===== RECORDS FOR THE EXERCISE

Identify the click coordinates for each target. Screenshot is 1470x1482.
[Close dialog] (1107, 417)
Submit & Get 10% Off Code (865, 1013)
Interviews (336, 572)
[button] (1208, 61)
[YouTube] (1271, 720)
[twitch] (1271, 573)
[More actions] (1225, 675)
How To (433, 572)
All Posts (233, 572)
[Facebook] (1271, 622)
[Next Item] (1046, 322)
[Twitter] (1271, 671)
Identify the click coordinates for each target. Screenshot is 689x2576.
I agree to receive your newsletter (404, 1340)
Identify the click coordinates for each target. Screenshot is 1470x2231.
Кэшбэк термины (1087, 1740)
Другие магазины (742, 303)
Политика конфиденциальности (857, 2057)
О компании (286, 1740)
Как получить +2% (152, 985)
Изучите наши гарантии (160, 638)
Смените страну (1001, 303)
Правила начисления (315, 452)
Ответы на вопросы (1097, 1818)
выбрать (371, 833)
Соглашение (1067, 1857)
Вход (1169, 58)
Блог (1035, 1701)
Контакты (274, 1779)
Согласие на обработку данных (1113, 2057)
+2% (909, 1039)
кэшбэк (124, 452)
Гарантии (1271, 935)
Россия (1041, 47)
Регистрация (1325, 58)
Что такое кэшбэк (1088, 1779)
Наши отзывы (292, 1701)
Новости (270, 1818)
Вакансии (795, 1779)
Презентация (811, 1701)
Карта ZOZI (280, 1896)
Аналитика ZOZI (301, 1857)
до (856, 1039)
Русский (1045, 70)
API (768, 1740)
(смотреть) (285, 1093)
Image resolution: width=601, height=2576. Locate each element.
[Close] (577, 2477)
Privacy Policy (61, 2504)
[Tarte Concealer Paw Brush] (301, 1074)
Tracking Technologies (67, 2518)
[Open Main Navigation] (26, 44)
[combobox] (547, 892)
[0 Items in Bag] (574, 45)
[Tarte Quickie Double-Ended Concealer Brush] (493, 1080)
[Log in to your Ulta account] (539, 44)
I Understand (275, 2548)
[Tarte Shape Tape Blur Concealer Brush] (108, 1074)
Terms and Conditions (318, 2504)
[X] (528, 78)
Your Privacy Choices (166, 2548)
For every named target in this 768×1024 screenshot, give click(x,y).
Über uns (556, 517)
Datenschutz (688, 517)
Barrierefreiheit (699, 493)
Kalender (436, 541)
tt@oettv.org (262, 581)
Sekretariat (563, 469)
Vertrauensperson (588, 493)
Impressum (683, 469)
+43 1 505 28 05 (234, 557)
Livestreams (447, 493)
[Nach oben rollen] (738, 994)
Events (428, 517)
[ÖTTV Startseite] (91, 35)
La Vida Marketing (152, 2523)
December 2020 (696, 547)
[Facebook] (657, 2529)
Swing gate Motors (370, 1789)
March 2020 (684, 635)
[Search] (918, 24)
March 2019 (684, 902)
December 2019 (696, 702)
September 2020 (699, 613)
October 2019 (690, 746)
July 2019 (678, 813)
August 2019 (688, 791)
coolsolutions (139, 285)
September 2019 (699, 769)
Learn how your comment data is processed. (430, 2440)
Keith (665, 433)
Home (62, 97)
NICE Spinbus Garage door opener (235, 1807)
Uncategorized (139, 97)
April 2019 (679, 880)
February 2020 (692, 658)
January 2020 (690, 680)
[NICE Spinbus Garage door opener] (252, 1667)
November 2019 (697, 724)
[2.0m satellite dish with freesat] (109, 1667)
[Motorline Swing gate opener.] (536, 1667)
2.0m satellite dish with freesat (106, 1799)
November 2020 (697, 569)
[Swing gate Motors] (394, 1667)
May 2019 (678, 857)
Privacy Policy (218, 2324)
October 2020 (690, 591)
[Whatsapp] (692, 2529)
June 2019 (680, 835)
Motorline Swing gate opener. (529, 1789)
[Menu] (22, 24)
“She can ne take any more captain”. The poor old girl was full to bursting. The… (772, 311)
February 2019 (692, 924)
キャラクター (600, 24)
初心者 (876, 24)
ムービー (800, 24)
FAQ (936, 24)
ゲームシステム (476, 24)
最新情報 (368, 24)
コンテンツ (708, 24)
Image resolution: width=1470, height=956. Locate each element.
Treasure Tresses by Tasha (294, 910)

==========

### EXERCISE INSTRUCTIONS
Your job is to restate all of the data word for word.

### SOLUTION TO THIS TASK
Identify the click coordinates for each target. Screenshot is 1470x1482.
[Close dialog] (1107, 417)
Submit & Get 10% Off Code (865, 1013)
Interviews (336, 572)
[button] (1208, 61)
[YouTube] (1271, 720)
[twitch] (1271, 573)
[More actions] (1225, 675)
How To (433, 572)
All Posts (233, 572)
[Facebook] (1271, 622)
[Next Item] (1046, 322)
[Twitter] (1271, 671)
Identify the click coordinates for each target. Screenshot is 689x2576.
I agree to receive your newsletter (404, 1340)
Identify the click coordinates for each target. Screenshot is 1470x2231.
Кэшбэк термины (1087, 1740)
Другие магазины (742, 303)
Политика конфиденциальности (857, 2057)
О компании (286, 1740)
Как получить +2% (152, 985)
Изучите наши гарантии (160, 638)
Смените страну (1001, 303)
Правила начисления (315, 452)
Ответы на вопросы (1097, 1818)
выбрать (371, 833)
Соглашение (1067, 1857)
Вход (1169, 58)
Блог (1035, 1701)
Контакты (274, 1779)
Согласие на обработку данных (1113, 2057)
+2% (909, 1039)
кэшбэк (124, 452)
Гарантии (1271, 935)
Россия (1041, 47)
Регистрация (1325, 58)
Что такое кэшбэк (1088, 1779)
Наши отзывы (292, 1701)
Новости (270, 1818)
Вакансии (795, 1779)
Презентация (811, 1701)
Карта ZOZI (280, 1896)
Аналитика ZOZI (301, 1857)
до (856, 1039)
Русский (1045, 70)
API (768, 1740)
(смотреть) (285, 1093)
Image resolution: width=601, height=2576. Locate each element.
[Close] (577, 2477)
Privacy Policy (61, 2504)
[Tarte Concealer Paw Brush] (301, 1074)
Tracking Technologies (67, 2518)
[Open Main Navigation] (26, 44)
[combobox] (547, 892)
[0 Items in Bag] (574, 45)
[Tarte Quickie Double-Ended Concealer Brush] (493, 1080)
[Log in to your Ulta account] (539, 44)
I Understand (275, 2548)
[Tarte Shape Tape Blur Concealer Brush] (108, 1074)
Terms and Conditions (318, 2504)
[X] (528, 78)
Your Privacy Choices (166, 2548)
For every named target in this 768×1024 screenshot, give click(x,y).
Über uns (556, 517)
Datenschutz (688, 517)
Barrierefreiheit (699, 493)
Kalender (436, 541)
tt@oettv.org (262, 581)
Sekretariat (563, 469)
Vertrauensperson (588, 493)
Impressum (683, 469)
+43 1 505 28 05 (234, 557)
Livestreams (447, 493)
[Nach oben rollen] (738, 994)
Events (428, 517)
[ÖTTV Startseite] (91, 35)
La Vida Marketing (152, 2523)
December 2020 (696, 547)
[Facebook] (657, 2529)
Swing gate Motors (370, 1789)
March 2020 (684, 635)
[Search] (918, 24)
March 2019 (684, 902)
December 2019 (696, 702)
September 2020 (699, 613)
October 2019 (690, 746)
July 2019 (678, 813)
August 2019 (688, 791)
coolsolutions (139, 285)
September 2019 (699, 769)
Learn how your comment data is processed. (430, 2440)
Keith (665, 433)
Home (62, 97)
NICE Spinbus Garage door opener (235, 1807)
Uncategorized (139, 97)
April 2019 (679, 880)
February 2020 (692, 658)
January 2020 (690, 680)
[NICE Spinbus Garage door opener] (252, 1667)
November 2019 (697, 724)
[2.0m satellite dish with freesat] (109, 1667)
[Motorline Swing gate opener.] (536, 1667)
2.0m satellite dish with freesat (106, 1799)
November 2020 (697, 569)
[Swing gate Motors] (394, 1667)
May 2019 (678, 857)
Privacy Policy (218, 2324)
October 2020 (690, 591)
[Whatsapp] (692, 2529)
June 2019 (680, 835)
Motorline Swing gate opener. (529, 1789)
[Menu] (22, 24)
“She can ne take any more captain”. The poor old girl was full to bursting. The… (772, 311)
February 2019 (692, 924)
キャラクター (600, 24)
初心者 (876, 24)
ムービー (800, 24)
FAQ (936, 24)
ゲームシステム (476, 24)
最新情報 (368, 24)
コンテンツ (708, 24)
Image resolution: width=1470, height=956. Locate each element.
Treasure Tresses by Tasha (294, 910)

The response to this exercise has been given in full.